Payne Lindsey: She implied that law enforcement was ganging up against Wayne in an effort to close the case, and felt very strongly about her client’s innocence.  

News Reporter 11: From the beginning, many people thought the state’s case against Wayne Williams was as suspect as the suspect himself. Prosecutors had no eyewitness to the crimes, no confession. But on December 28th of last year, the state went ahead with its case; its main ingredients, fibers and animal hairs that allegedly matched. 

Payne Lindsey: Larry Peterson of the Georgia state crime lab began analyzing fibers found on the bodies of victims. The fibers collected were dog hairs, and green, violet, yellow and red material fibers. In particular, some of the green fibers reportedly came from unique carpeting that was found inside Wayne Williams’ family home. 

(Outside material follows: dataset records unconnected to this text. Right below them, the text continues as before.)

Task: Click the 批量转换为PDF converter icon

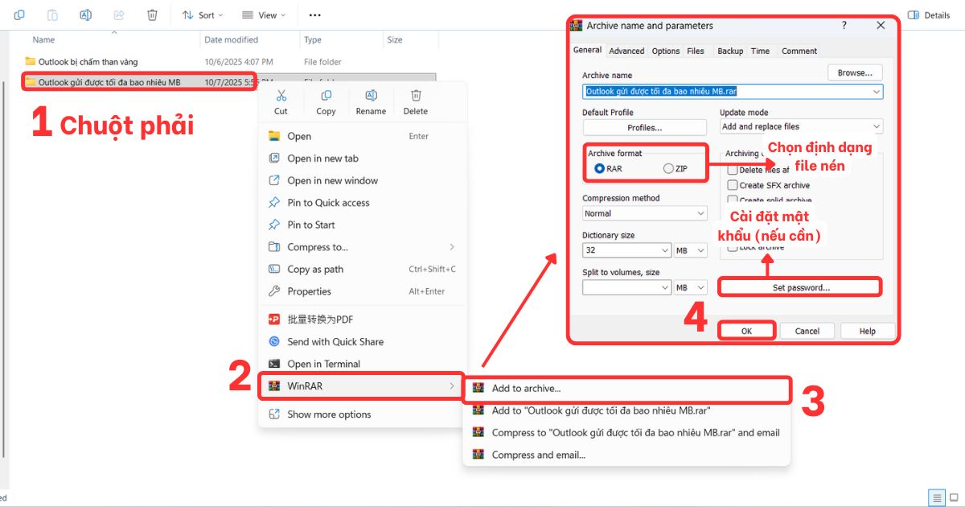Action: (x=273, y=319)
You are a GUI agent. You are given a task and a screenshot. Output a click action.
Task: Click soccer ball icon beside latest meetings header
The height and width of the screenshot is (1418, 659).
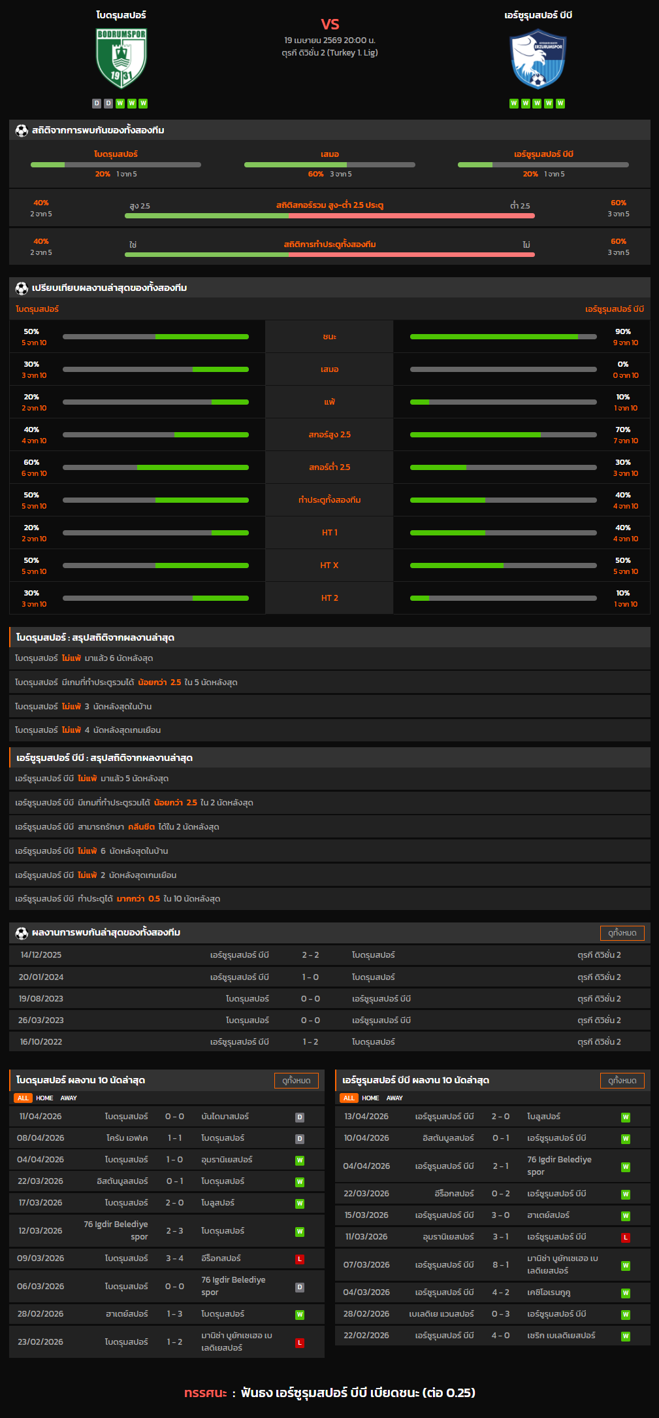[22, 933]
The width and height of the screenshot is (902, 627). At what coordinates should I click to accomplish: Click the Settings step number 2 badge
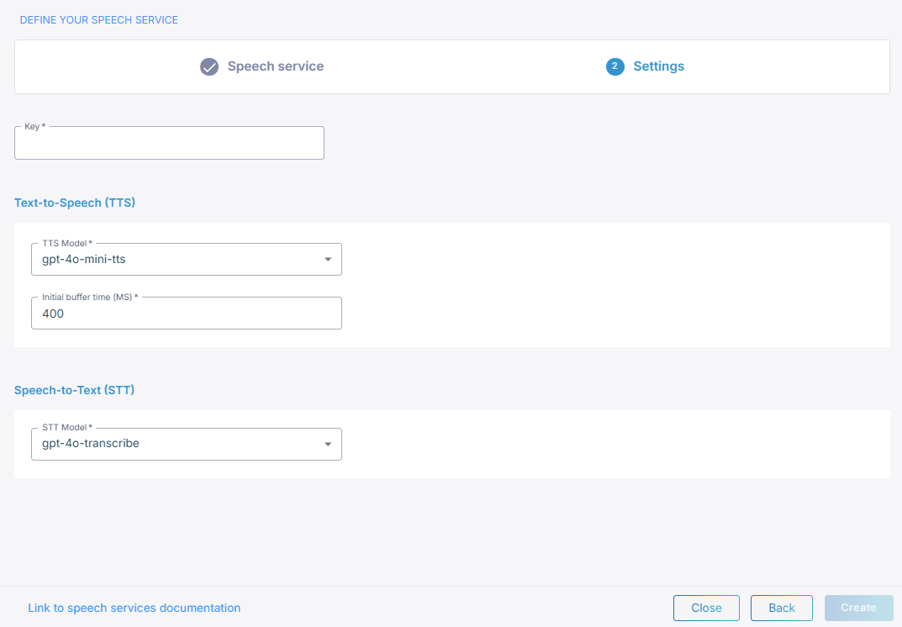click(x=615, y=66)
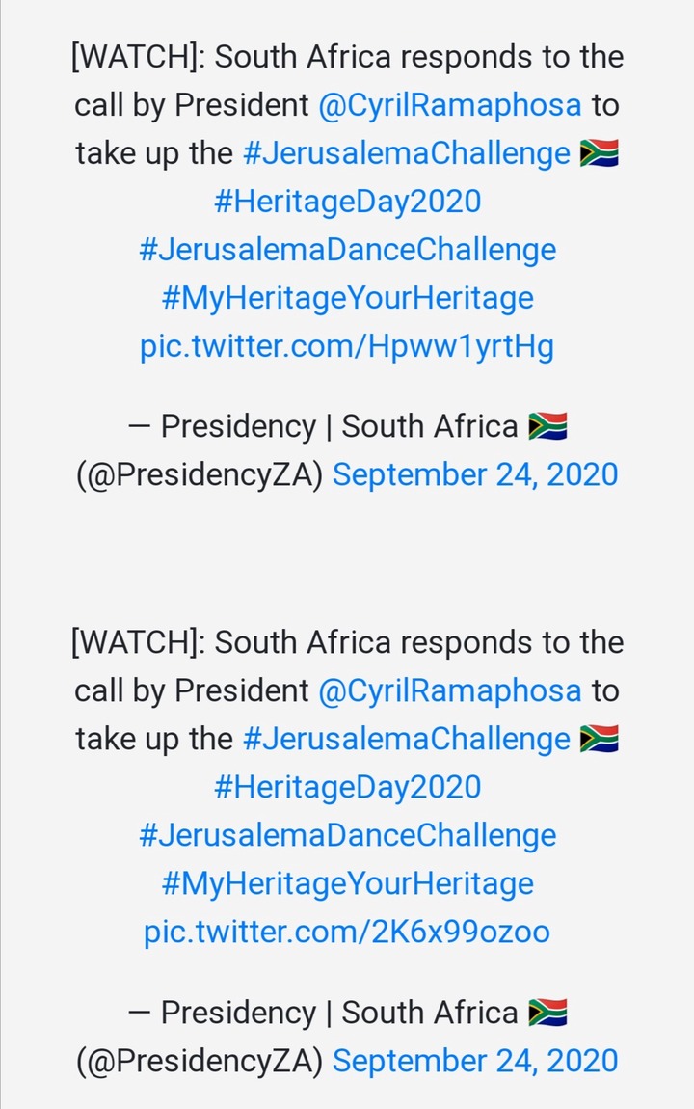Open #MyHeritageYourHeritage hashtag in second tweet
The image size is (694, 1109).
coord(348,883)
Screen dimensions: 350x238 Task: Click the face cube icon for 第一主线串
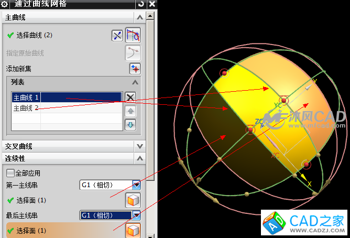point(133,200)
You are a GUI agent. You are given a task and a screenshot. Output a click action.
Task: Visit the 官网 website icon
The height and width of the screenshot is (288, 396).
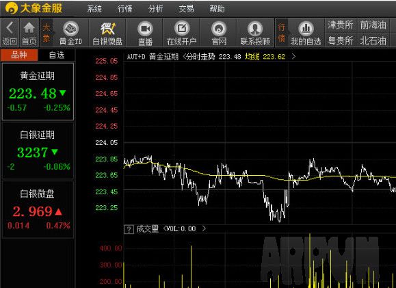pyautogui.click(x=219, y=29)
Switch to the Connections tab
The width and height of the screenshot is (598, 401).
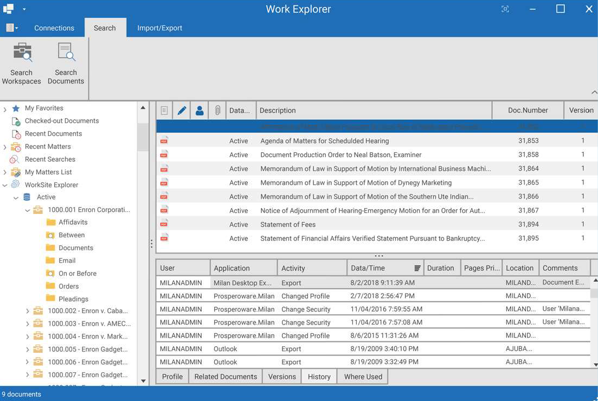pyautogui.click(x=54, y=28)
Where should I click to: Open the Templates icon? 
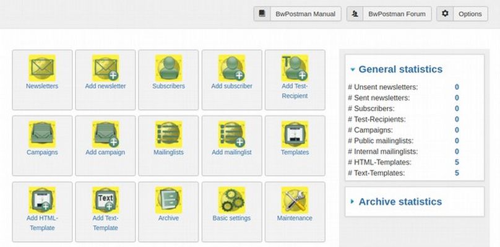(x=295, y=134)
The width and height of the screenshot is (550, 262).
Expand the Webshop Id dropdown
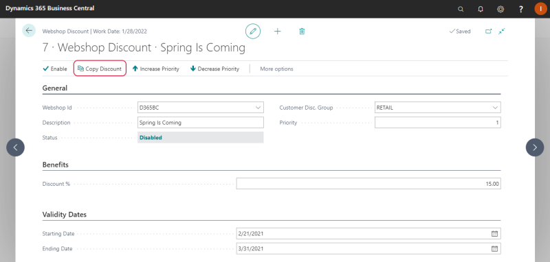(x=259, y=108)
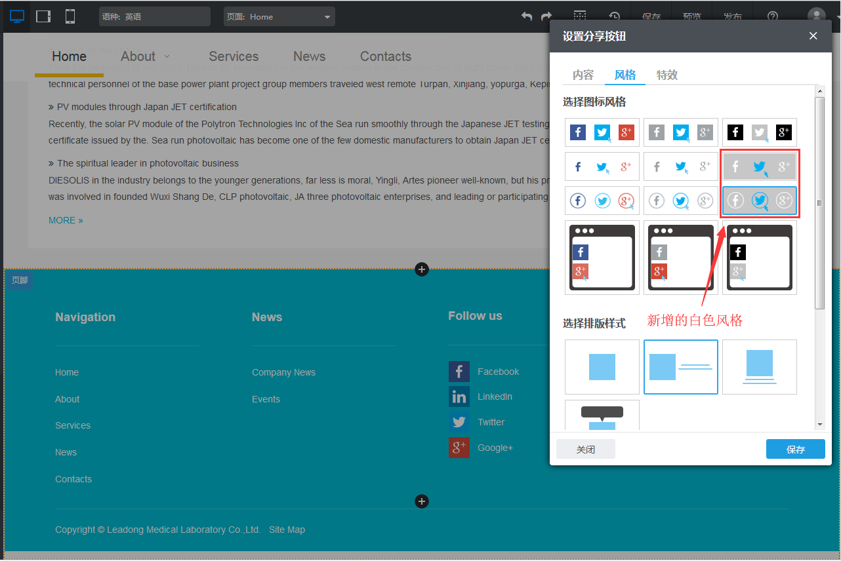Select the white circular outline icon style
The height and width of the screenshot is (561, 841).
click(759, 201)
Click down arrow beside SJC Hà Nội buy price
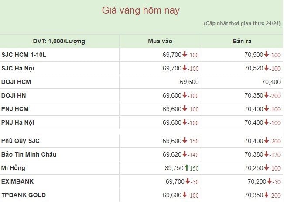The height and width of the screenshot is (202, 284). pyautogui.click(x=185, y=68)
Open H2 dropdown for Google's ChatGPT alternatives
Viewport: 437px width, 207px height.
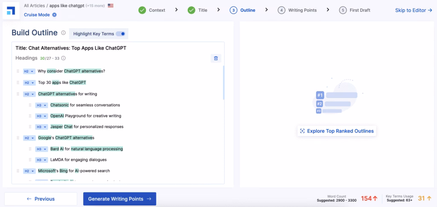[29, 138]
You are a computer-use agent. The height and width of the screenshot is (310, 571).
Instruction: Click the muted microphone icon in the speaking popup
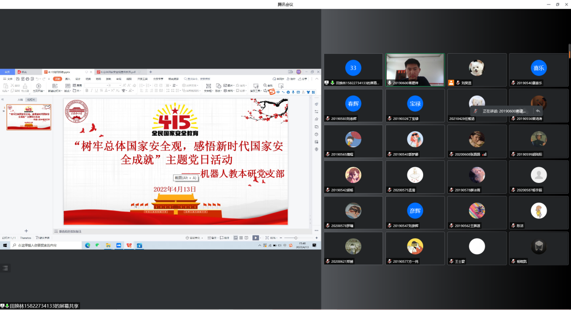[x=476, y=111]
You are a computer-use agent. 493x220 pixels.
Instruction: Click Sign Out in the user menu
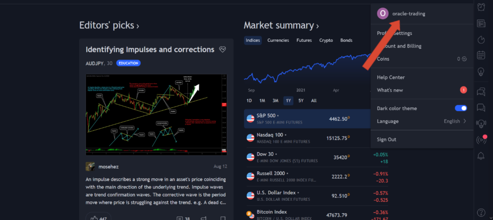[x=387, y=139]
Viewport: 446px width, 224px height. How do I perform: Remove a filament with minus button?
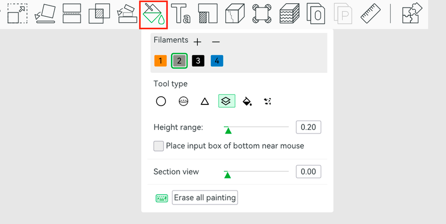[216, 42]
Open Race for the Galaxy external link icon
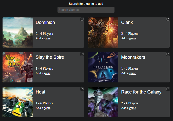The width and height of the screenshot is (173, 121). [168, 89]
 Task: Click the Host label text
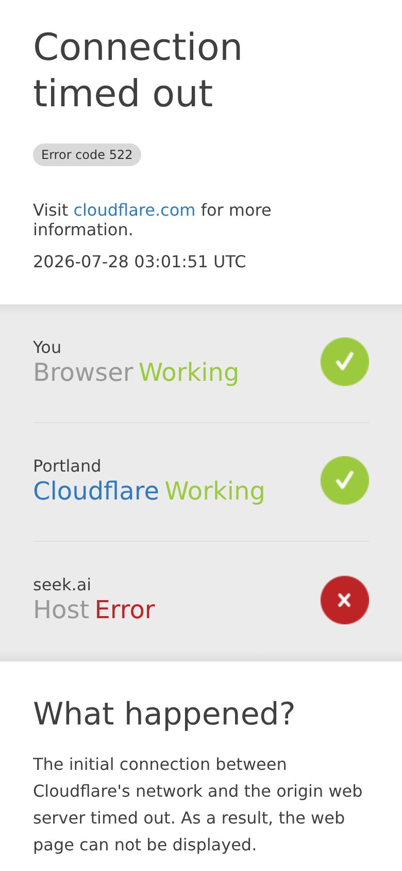tap(61, 609)
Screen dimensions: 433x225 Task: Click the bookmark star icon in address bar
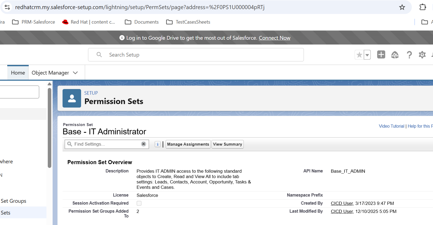(x=402, y=7)
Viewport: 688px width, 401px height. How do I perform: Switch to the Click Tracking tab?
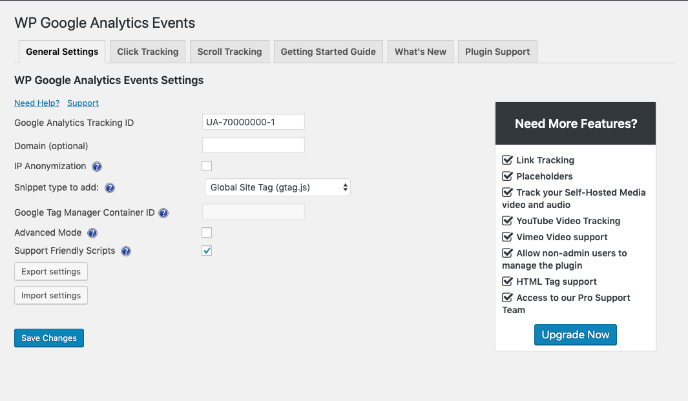(147, 52)
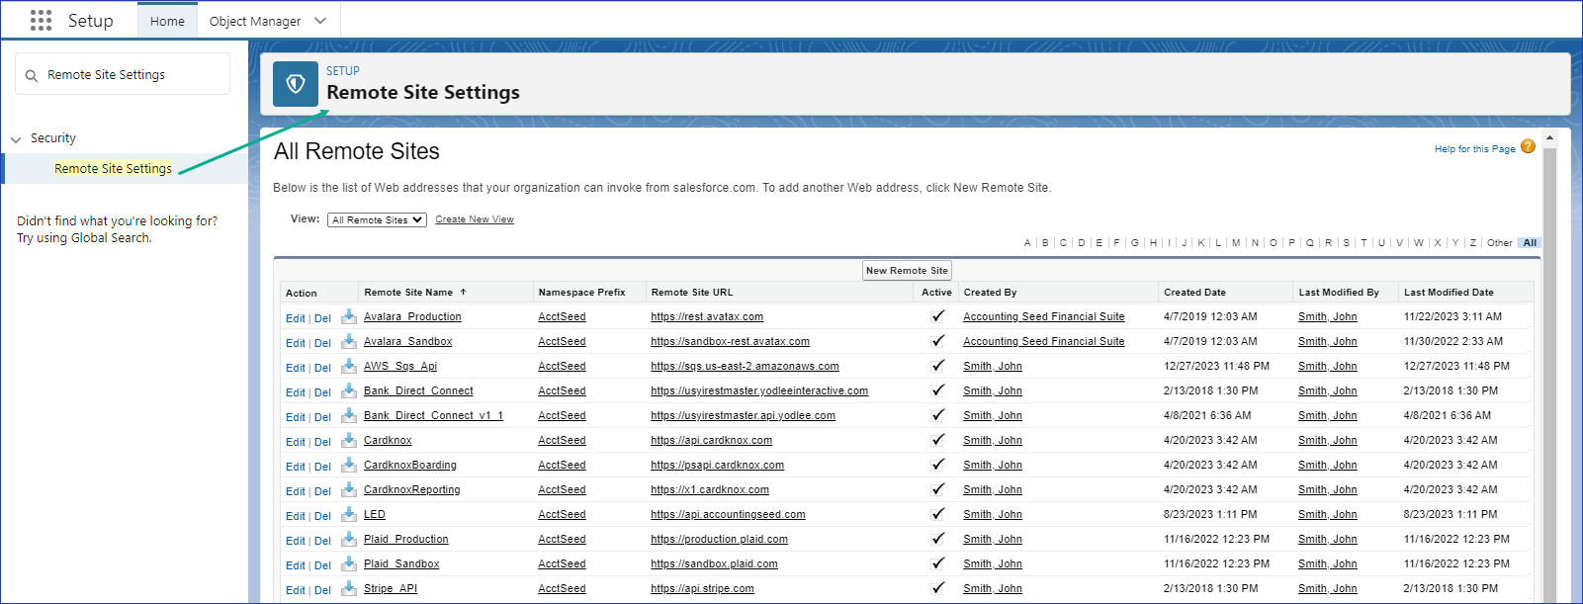Screen dimensions: 1583x604
Task: Click download icon for LED row
Action: (x=349, y=515)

Mike McComas: We came up with three types of fiber. Some of it was microscopically found. The green fiber I have personal knowledge of because my partner and I tracked that down. They used to have an old green carpet; it was a shag carpet. Did you guys ever see any of that old shag? Yeah, it’s quite old, very dated. And it was a green color. And when Harold Deadman told us, when finished with his, he took a microscopic fiber and found out that this was manufactured in South Carolina, and it was transported by West Point Pepperell to Dalton, Georgia. At Dalton, there was 200,000 square yards of it and it went to 10 or 12 different distributors in Atlanta. And then we came down from Dalton and we contacted those 10 or 12, and we found the paperwork where Wayne Williams’ parents had purchased that carpet 15 years before. So we traced a microscopic fiber from its very beginning all the way to Wayne’s house, and it was the same fiber that we were pulling off of the bodies. Now that, my friend, is a piece of investigation, okay? 

Payne Lindsey: The second major part of the prosecution’s case was the bridge incident, but the prosecution had no eyewitnesses. 

News Reporter 11: The bridge incident was the closest investigators could put their suspect to a dead body, a legal necessity called corpus delicti. Although prosecutors had most of the pieces that night in May, a splash, an alleged slow-moving car, a body downstream just two days later, it still lacked the essential part of the puzzle:  someone actually seeing Williams’ car stopped on the bridge or, better yet, the suspect throwing a body from the structure. 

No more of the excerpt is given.